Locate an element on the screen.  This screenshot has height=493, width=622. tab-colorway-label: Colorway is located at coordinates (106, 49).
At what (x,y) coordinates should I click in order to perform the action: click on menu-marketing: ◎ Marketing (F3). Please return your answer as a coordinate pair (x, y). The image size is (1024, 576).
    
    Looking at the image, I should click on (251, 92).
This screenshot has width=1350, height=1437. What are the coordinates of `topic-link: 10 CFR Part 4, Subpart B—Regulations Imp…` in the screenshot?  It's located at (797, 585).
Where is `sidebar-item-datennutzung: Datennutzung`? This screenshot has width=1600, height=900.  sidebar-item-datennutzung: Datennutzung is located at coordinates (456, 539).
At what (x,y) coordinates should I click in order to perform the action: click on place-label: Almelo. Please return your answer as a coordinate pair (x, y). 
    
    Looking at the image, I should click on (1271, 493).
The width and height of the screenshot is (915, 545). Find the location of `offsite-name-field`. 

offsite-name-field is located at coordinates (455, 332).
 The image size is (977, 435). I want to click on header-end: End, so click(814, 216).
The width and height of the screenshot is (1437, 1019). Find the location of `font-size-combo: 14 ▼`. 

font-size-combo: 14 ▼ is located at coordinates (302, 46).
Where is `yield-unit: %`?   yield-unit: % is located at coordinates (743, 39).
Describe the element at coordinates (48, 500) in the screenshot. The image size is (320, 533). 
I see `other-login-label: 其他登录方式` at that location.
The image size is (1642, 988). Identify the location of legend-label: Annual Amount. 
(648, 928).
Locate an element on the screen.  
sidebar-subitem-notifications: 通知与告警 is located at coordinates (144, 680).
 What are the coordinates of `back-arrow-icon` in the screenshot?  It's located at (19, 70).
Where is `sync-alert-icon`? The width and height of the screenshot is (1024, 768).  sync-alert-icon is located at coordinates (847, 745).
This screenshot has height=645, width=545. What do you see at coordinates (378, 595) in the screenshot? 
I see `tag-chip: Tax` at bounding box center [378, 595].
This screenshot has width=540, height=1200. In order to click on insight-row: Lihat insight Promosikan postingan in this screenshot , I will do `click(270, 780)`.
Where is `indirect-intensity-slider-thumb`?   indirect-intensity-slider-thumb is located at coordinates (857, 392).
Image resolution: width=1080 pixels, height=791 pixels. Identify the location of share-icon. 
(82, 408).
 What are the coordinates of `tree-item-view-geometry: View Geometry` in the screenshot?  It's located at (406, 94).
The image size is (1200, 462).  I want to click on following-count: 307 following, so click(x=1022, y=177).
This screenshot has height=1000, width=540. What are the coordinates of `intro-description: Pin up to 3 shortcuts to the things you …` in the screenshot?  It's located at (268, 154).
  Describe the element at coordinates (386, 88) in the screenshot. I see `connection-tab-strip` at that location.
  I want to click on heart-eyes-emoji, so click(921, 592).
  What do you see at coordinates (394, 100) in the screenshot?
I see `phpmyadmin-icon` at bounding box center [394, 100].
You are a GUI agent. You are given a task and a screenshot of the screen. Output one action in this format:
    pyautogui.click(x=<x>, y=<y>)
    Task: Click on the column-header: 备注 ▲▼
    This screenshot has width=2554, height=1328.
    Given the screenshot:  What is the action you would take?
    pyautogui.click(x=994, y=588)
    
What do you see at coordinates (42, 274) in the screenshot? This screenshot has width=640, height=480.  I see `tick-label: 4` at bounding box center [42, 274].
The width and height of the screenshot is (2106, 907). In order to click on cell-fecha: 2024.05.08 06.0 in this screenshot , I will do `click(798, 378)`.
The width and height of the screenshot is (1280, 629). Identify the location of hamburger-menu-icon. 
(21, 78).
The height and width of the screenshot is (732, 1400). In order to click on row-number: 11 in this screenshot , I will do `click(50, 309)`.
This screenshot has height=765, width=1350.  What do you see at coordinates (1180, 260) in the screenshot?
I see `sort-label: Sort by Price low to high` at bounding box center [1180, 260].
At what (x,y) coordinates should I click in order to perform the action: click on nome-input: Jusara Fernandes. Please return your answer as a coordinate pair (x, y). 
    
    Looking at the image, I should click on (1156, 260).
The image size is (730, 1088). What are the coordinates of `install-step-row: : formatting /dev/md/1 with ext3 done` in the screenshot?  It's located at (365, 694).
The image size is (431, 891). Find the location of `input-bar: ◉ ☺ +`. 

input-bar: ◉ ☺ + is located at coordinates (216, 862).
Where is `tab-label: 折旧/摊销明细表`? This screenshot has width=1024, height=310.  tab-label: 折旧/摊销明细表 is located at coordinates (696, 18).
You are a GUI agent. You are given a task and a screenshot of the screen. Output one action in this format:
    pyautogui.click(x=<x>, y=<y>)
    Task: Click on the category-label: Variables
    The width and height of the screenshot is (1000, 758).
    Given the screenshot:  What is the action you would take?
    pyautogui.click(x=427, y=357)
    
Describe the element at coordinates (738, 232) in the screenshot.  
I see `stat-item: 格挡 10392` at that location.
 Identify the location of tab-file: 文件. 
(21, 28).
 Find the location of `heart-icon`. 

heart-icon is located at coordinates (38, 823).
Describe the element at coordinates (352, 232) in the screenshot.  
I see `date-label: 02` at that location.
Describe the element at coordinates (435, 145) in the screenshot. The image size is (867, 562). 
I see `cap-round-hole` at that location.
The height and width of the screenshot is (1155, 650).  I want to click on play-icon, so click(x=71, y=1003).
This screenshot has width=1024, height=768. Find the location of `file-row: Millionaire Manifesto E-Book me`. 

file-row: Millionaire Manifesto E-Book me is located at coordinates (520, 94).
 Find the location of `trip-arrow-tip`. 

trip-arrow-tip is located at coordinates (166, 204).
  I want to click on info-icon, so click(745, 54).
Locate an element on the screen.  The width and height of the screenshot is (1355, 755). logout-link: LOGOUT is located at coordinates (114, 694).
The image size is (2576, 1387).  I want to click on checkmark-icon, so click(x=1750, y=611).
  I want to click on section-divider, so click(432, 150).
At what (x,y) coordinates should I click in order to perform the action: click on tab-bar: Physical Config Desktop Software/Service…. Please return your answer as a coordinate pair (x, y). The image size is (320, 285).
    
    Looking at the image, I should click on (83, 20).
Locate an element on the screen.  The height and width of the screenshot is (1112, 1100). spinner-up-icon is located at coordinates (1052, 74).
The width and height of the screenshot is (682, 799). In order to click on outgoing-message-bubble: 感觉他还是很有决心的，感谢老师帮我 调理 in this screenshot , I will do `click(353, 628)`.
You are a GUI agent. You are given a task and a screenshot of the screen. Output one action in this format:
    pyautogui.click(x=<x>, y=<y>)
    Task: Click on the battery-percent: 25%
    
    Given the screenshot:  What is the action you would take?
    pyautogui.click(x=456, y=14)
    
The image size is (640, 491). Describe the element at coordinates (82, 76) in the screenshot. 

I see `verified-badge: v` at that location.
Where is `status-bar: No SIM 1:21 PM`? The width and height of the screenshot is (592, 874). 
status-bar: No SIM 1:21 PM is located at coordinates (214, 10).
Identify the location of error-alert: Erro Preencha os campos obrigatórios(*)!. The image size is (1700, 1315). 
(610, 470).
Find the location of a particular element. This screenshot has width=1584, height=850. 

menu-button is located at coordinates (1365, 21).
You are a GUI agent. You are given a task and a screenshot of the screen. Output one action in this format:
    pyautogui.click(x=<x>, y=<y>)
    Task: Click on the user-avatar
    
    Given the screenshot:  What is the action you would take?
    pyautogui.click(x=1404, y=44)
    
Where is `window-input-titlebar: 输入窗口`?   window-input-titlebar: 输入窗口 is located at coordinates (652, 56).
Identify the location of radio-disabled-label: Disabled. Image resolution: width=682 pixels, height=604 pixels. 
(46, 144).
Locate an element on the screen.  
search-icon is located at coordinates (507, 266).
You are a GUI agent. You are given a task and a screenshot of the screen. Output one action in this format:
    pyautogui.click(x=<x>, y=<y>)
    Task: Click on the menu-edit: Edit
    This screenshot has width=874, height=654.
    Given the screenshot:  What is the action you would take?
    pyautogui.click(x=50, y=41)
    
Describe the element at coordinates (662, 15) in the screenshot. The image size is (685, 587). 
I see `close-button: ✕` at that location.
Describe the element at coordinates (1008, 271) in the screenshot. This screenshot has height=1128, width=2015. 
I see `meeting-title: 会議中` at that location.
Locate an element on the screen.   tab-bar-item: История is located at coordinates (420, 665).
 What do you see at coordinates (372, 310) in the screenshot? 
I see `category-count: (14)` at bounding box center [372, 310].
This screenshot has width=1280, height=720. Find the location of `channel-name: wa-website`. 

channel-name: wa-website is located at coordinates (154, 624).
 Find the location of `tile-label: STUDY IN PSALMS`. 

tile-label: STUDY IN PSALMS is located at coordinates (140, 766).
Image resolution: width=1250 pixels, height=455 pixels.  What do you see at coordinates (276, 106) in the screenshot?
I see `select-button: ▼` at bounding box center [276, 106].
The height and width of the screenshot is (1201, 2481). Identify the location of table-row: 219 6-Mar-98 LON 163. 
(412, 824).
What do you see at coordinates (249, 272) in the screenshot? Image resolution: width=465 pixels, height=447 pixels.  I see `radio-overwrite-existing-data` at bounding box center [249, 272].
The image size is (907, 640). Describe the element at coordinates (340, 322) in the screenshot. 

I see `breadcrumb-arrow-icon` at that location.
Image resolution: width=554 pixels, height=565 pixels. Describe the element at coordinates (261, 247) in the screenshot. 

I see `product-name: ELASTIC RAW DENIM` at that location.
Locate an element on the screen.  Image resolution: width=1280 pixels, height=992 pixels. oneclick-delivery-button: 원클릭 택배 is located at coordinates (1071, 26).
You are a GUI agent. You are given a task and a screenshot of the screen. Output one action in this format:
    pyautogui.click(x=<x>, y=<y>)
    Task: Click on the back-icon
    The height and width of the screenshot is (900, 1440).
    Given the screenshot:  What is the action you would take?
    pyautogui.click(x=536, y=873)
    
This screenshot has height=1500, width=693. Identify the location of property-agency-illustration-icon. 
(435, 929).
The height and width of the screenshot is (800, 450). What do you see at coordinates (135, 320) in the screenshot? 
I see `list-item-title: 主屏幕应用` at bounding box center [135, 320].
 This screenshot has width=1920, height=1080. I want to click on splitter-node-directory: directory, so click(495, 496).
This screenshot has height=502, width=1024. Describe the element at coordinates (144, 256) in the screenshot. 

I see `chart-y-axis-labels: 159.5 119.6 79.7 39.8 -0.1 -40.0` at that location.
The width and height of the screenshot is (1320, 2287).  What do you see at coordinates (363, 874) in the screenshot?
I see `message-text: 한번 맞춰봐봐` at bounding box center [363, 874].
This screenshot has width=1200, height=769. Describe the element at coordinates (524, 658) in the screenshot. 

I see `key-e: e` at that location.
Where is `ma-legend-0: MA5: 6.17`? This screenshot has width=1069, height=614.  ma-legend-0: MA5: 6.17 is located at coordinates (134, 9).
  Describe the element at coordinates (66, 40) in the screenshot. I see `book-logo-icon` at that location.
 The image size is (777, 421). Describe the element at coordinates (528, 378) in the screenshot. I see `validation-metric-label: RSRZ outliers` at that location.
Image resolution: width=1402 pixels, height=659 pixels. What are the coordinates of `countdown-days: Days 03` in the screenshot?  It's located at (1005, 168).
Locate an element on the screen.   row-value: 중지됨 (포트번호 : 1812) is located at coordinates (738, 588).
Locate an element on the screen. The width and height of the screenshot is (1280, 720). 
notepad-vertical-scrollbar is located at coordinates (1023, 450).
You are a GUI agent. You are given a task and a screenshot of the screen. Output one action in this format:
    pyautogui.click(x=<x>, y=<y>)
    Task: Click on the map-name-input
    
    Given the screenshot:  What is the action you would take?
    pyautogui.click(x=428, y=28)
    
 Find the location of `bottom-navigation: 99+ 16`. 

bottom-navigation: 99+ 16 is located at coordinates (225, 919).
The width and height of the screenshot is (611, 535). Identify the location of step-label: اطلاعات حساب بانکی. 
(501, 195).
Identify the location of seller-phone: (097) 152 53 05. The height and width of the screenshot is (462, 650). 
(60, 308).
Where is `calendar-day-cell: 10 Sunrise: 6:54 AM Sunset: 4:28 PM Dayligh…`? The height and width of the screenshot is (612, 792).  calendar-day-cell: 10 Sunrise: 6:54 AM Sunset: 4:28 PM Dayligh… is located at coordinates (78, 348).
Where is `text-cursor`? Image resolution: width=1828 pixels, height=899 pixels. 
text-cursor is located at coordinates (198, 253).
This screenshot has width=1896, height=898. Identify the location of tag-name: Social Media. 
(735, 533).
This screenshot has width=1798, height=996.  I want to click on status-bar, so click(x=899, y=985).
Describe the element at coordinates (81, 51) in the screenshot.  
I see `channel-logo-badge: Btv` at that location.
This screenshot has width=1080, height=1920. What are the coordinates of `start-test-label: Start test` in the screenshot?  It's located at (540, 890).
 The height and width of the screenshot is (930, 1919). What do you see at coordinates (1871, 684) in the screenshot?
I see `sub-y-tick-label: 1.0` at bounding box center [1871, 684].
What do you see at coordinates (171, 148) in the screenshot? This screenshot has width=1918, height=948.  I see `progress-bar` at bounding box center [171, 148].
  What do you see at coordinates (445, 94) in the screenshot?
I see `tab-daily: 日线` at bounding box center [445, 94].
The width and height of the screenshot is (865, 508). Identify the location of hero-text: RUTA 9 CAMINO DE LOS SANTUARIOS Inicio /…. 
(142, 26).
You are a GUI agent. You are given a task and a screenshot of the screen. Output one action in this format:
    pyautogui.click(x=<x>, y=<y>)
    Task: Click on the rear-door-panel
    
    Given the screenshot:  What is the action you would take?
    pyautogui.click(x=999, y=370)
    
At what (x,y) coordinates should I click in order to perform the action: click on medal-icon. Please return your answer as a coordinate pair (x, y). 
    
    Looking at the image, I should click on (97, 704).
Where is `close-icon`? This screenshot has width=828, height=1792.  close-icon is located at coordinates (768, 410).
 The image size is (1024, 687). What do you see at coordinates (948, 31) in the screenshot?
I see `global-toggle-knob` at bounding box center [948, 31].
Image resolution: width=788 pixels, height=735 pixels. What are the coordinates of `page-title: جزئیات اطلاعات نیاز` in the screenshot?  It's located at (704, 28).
------------------------------------------------
→ TASK ITEM
Revise the records from the line containing "This screenshot has width=1080, height=1920." through the end of the records, replacing "rear-door-panel" with "front-door-panel" and leaving everything else unchanged.

→ ANSWER FOR THE TASK
This screenshot has width=1080, height=1920. What are the coordinates of `start-test-label: Start test` in the screenshot?  It's located at (540, 890).
 The height and width of the screenshot is (930, 1919). What do you see at coordinates (1871, 684) in the screenshot?
I see `sub-y-tick-label: 1.0` at bounding box center [1871, 684].
What do you see at coordinates (171, 148) in the screenshot? This screenshot has width=1918, height=948.  I see `progress-bar` at bounding box center [171, 148].
  What do you see at coordinates (445, 94) in the screenshot?
I see `tab-daily: 日线` at bounding box center [445, 94].
The width and height of the screenshot is (865, 508). Identify the location of hero-text: RUTA 9 CAMINO DE LOS SANTUARIOS Inicio /…. 
(142, 26).
You are a GUI agent. You are given a task and a screenshot of the screen. Output one action in this format:
    pyautogui.click(x=<x>, y=<y>)
    Task: Click on the front-door-panel
    
    Given the screenshot:  What is the action you would take?
    pyautogui.click(x=999, y=370)
    
At what (x,y) coordinates should I click in order to perform the action: click on medal-icon. Please return your answer as a coordinate pair (x, y). 
    
    Looking at the image, I should click on (97, 704).
Where is `close-icon`? This screenshot has width=828, height=1792.  close-icon is located at coordinates (768, 410).
 The image size is (1024, 687). What do you see at coordinates (948, 31) in the screenshot?
I see `global-toggle-knob` at bounding box center [948, 31].
Image resolution: width=788 pixels, height=735 pixels. What are the coordinates of `page-title: جزئیات اطلاعات نیاز` in the screenshot?  It's located at (704, 28).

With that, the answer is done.